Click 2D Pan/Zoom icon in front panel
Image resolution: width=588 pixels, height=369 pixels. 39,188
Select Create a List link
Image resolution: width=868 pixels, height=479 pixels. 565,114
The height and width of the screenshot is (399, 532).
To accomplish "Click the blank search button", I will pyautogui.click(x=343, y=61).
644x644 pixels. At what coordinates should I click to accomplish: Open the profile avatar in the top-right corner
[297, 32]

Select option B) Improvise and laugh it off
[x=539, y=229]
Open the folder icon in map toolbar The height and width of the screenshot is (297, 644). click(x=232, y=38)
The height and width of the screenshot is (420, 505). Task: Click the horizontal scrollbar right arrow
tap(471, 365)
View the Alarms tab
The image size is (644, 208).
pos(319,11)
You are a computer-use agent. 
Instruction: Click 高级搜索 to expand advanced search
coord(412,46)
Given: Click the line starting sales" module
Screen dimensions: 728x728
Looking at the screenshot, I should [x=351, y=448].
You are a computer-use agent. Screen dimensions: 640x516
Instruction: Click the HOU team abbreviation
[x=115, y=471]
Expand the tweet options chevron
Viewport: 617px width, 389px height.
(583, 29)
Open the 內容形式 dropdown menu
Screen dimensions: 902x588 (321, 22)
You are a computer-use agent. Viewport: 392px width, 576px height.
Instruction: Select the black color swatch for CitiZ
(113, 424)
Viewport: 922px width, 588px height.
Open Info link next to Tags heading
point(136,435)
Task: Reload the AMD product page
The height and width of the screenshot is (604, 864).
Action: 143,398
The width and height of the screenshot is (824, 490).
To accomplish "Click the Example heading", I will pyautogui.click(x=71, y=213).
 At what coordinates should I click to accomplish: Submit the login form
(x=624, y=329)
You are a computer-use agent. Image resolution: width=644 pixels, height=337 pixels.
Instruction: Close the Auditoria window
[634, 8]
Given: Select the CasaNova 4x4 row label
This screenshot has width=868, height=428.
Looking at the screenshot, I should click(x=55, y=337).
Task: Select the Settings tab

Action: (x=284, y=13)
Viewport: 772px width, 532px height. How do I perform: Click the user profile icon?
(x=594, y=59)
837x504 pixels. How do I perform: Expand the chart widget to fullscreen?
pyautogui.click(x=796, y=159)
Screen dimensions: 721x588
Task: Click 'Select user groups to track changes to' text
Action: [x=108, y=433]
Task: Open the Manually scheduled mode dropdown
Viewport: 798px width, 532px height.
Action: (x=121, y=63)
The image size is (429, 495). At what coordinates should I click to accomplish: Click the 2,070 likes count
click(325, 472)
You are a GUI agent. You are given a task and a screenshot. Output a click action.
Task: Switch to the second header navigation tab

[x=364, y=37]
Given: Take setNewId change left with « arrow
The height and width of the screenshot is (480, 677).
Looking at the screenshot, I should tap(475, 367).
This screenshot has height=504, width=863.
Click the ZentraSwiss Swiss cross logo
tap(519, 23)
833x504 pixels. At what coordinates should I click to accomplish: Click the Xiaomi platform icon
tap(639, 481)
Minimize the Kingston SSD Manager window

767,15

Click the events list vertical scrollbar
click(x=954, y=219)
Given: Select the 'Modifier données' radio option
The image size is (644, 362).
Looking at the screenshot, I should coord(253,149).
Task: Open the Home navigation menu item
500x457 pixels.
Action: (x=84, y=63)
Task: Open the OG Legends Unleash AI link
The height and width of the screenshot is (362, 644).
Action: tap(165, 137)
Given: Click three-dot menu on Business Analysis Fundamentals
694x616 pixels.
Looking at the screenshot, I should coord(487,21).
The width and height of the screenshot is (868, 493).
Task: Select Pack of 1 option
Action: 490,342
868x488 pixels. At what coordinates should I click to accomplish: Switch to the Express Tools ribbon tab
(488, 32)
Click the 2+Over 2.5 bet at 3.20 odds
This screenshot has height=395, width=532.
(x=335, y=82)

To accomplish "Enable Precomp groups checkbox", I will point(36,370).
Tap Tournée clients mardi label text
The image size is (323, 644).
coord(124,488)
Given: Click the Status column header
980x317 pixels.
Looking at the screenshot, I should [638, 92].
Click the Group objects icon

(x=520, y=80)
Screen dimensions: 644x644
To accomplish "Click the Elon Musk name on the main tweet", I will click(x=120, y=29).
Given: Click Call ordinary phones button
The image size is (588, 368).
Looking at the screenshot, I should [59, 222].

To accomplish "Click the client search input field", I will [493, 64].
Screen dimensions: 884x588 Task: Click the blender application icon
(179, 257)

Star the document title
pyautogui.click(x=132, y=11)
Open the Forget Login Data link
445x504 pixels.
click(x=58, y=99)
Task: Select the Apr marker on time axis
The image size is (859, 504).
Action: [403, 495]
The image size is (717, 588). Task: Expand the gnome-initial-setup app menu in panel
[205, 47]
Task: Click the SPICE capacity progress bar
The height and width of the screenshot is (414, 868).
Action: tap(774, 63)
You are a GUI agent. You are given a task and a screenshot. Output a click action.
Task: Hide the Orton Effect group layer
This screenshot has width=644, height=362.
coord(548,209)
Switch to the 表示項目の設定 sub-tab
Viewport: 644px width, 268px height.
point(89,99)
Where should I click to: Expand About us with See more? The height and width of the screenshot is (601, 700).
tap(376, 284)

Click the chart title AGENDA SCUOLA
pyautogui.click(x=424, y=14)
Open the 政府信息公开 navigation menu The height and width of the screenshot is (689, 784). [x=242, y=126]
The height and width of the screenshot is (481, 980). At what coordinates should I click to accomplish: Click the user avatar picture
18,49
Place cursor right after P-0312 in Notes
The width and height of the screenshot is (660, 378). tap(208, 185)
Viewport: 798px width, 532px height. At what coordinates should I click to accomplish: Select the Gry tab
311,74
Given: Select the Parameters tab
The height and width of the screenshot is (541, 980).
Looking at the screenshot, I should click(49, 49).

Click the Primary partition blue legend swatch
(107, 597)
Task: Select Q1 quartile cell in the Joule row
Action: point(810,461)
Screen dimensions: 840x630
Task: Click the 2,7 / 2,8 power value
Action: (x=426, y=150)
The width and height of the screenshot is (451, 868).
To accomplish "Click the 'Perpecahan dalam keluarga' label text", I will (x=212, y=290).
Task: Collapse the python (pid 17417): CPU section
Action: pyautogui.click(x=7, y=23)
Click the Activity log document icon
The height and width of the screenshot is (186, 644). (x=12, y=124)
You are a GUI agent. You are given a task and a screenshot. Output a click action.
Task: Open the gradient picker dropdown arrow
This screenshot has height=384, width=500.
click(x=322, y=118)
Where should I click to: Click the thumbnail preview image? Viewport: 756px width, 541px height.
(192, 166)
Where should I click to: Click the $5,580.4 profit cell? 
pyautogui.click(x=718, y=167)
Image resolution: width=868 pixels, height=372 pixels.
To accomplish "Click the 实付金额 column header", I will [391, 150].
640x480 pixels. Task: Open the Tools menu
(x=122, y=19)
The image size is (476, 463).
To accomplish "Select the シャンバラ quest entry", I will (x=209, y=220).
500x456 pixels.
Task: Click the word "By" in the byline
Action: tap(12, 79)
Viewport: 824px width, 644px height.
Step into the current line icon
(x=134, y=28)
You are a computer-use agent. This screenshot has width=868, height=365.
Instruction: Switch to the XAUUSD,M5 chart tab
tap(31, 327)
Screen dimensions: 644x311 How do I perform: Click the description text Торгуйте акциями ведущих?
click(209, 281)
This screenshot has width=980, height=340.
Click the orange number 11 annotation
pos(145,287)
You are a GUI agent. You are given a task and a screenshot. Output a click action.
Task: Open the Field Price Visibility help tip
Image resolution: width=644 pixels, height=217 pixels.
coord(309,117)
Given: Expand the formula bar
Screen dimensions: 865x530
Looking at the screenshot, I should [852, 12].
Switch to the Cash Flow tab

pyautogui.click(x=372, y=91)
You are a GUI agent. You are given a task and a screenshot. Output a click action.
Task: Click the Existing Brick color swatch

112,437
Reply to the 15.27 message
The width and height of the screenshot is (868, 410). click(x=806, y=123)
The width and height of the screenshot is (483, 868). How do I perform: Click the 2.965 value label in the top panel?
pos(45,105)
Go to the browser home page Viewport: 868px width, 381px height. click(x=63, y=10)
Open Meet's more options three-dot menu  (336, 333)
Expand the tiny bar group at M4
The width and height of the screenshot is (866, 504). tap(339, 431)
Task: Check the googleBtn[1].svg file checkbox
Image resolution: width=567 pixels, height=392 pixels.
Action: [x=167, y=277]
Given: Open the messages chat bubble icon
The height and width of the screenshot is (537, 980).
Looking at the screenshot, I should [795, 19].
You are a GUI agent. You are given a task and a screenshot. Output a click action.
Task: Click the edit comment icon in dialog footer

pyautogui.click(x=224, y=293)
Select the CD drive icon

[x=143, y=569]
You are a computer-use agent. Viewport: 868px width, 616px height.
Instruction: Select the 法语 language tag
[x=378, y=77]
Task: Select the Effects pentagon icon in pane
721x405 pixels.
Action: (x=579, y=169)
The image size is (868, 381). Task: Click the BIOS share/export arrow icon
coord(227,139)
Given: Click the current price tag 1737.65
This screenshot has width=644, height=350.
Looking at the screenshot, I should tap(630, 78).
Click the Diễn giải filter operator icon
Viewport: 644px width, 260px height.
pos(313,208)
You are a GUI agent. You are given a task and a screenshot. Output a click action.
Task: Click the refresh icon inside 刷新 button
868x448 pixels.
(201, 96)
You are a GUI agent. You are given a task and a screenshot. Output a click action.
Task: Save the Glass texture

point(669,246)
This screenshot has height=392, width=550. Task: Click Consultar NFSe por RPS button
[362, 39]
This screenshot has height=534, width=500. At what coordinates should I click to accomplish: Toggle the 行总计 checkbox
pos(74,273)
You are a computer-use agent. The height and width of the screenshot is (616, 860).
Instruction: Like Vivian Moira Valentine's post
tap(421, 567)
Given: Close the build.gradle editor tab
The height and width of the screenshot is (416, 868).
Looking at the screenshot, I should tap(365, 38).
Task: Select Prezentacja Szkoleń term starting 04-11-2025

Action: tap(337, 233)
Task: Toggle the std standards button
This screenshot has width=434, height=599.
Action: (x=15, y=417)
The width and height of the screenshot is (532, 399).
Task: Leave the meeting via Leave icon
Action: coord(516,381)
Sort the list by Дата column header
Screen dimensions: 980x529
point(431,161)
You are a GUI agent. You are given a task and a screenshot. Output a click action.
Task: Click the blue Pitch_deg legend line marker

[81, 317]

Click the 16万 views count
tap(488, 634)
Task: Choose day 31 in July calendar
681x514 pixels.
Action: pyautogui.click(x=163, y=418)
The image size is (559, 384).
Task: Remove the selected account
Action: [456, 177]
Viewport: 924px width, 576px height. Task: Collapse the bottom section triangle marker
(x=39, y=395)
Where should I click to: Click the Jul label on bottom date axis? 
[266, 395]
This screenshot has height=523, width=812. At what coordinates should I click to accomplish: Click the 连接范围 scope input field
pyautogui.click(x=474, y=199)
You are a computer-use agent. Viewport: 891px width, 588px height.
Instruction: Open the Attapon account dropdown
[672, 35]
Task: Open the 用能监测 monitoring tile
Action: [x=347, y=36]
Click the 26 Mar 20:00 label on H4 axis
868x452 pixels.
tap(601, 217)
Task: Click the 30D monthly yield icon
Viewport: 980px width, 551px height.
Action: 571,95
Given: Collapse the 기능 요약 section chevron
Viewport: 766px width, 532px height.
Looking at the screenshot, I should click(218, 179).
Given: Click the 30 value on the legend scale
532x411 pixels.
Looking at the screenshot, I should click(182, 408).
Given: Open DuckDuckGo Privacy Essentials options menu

• • • • •

How to complete this task:
Take the listing above and repeat exactly the lines from the one containing "Place cursor right after P-0312 in Notes" through the one containing "Given: Select the Parameters tab", both included.

Answer area:
Place cursor right after P-0312 in Notes
The width and height of the screenshot is (660, 378). tap(208, 185)
Viewport: 798px width, 532px height. At what coordinates should I click to accomplish: Select the Gry tab
311,74
Given: Select the Parameters tab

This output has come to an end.